In line with its digital transformation and financial inclusion agenda, the Egyptian government has set in place directives to raise the limit for electronic payments for individuals via mobile phones to EGP30,000 (USD1,905) per day, and EGP100,000 (USD6,350) per month, since March 2020. Traditionally, 70% of online purchases were cash on delivery, which has proven to be a major challenge to e-commerce growth throughout the region. This preference has changed to credit card payments, increasing to 30% from 16% due to the spread of Covid-19, but it remains to be seen whether purchasing behaviors will be affected in the long term.
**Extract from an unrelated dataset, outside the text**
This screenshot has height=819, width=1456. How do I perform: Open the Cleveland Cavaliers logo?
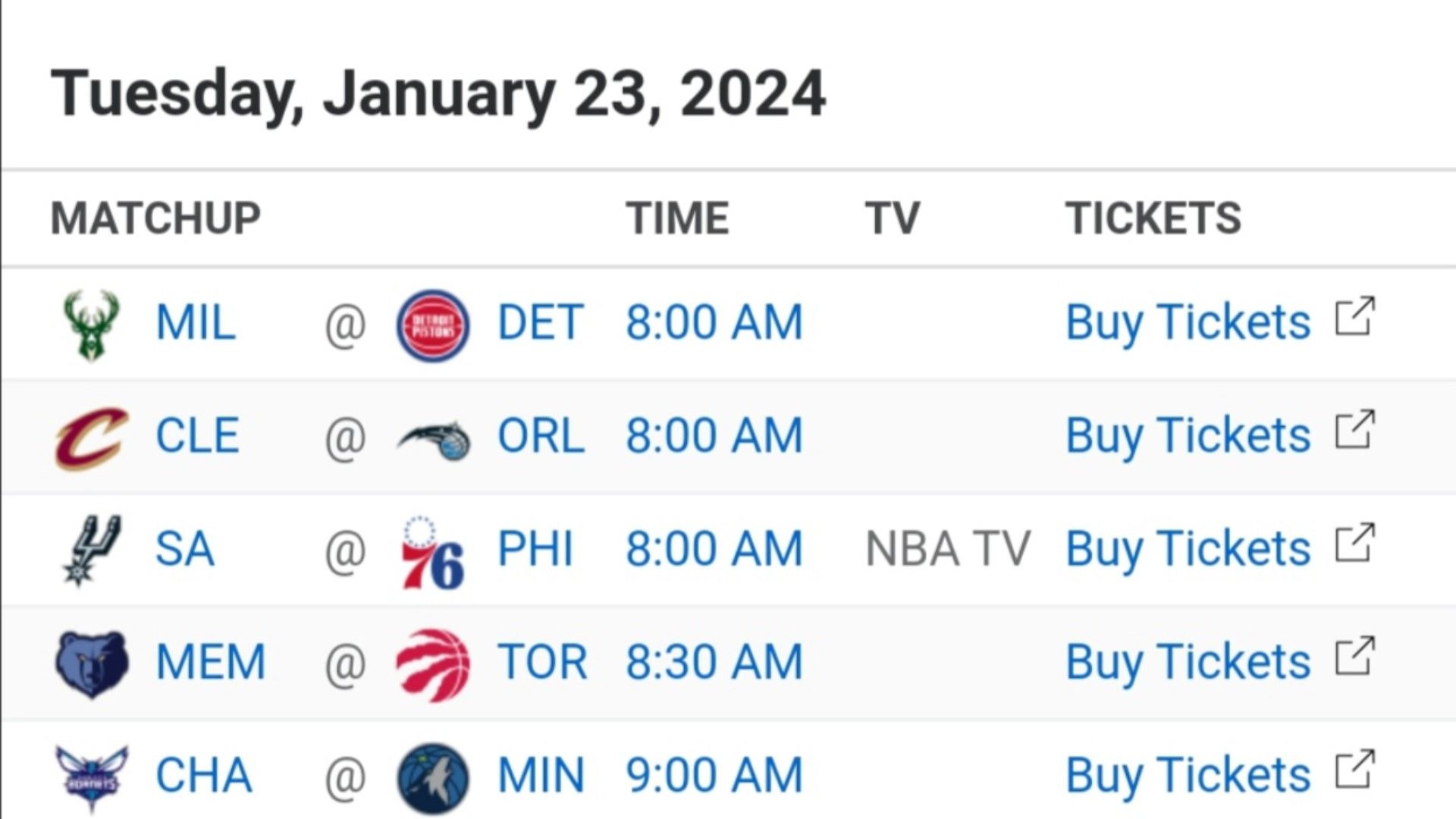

The CEO of Source Beauty further added that, the company had seen substantial growth thanks to the COVID-19 global pandemic, with existing and new customers wanting to limit in-person beauty services and adhering to social distancing and mask-wearing requirements. Beauty customers, she says were changing spending habits, moving towards products that allow them to recreate the salon experience in their homes and protect them from the potential impact of an increasingly digital lifestyle. Finally, she believes they have seen customers prioritising skincare and haircare purchases over makeup.
The question is, ‘Is anyone in Egypt going to buy beauty products online?’. Who thought people would buy books on the internet from a website called Amazon! Well, the answer seems to be YES. Consumer spending in Egypt on non-essential goods has reached EGP 3.90bn in 2020 and is set to reach 8.81bn in 2021, according to FitchSolution’s 2021 Report.
According to the Egyptian e-commerce beauty company, Source Beauty, it believes that the world is in an era where consumers are looking to associate with brands and not products, to make their beauty purchasing decisions and this is where homegrown brands like theirs will doubtlessly lead to economic growth in Egypt.